Dataset excerpt:
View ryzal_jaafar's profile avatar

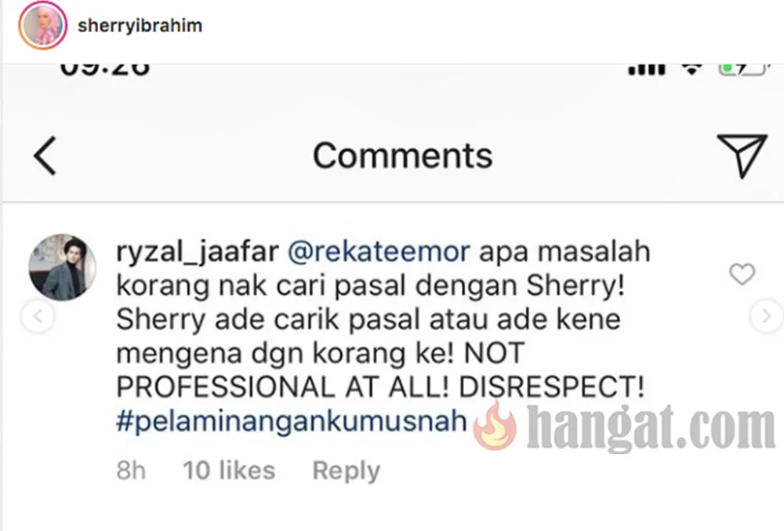click(63, 267)
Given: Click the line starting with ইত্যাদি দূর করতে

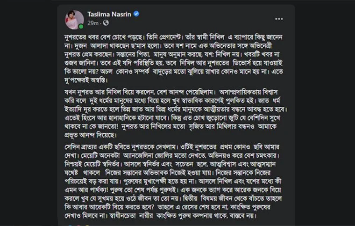Looking at the screenshot, I should (176, 109).
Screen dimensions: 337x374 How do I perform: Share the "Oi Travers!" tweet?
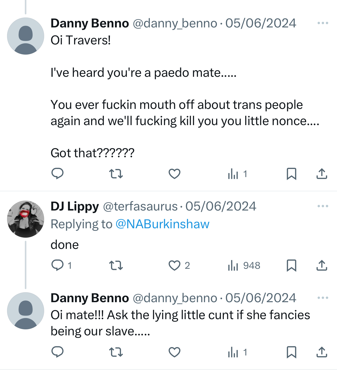322,174
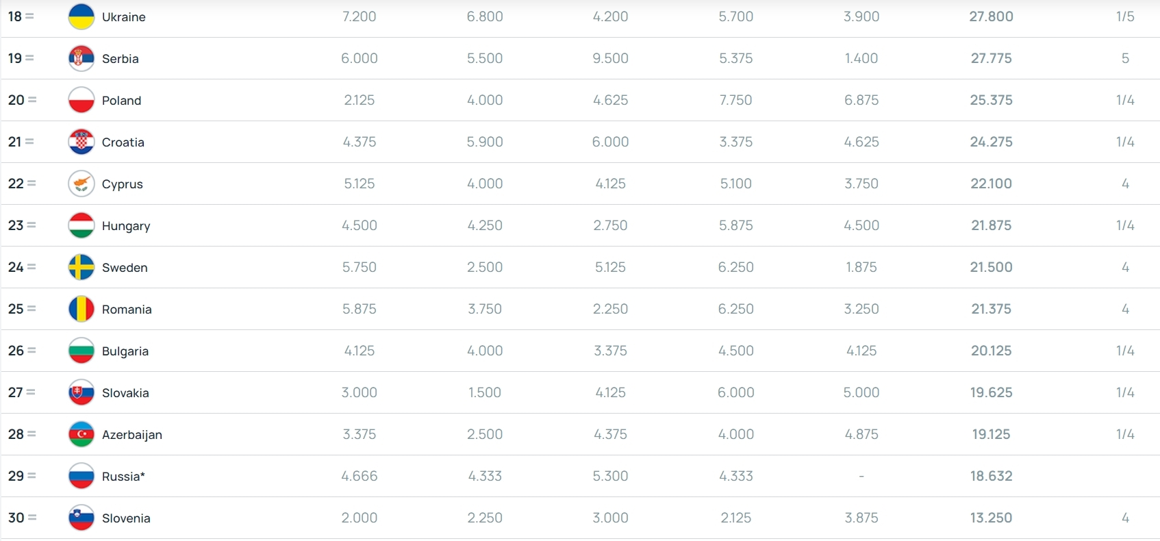Click Ukraine's clubs count 1/5
Viewport: 1160px width, 541px height.
(x=1125, y=16)
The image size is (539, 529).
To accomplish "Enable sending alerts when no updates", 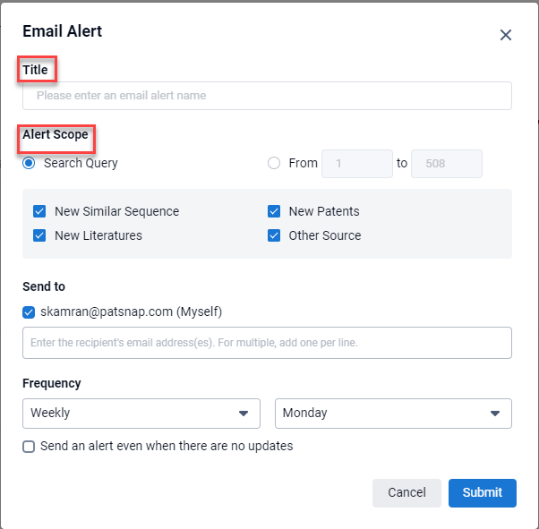I will pos(30,446).
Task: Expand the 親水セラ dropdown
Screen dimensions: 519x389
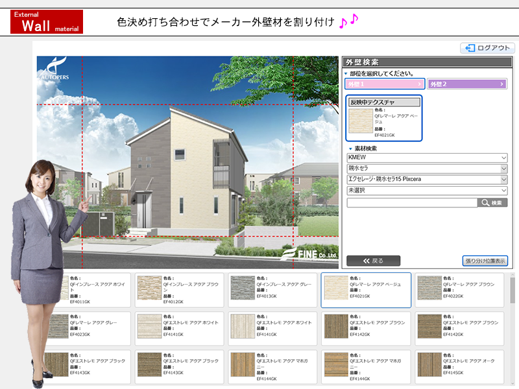Action: 427,169
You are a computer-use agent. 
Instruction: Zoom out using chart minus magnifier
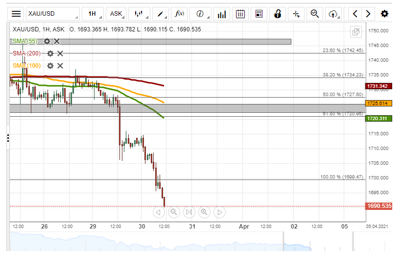(173, 212)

* TASK TO COMPLETE
Quote the lines above, starting with the line that contains "You are a computer-use agent." and ending with the last line, with both ends included. Leave the pictures out of your answer.

* WRITTEN SOLUTION
You are a computer-use agent. 
Instruction: Zoom out using chart minus magnifier
(173, 212)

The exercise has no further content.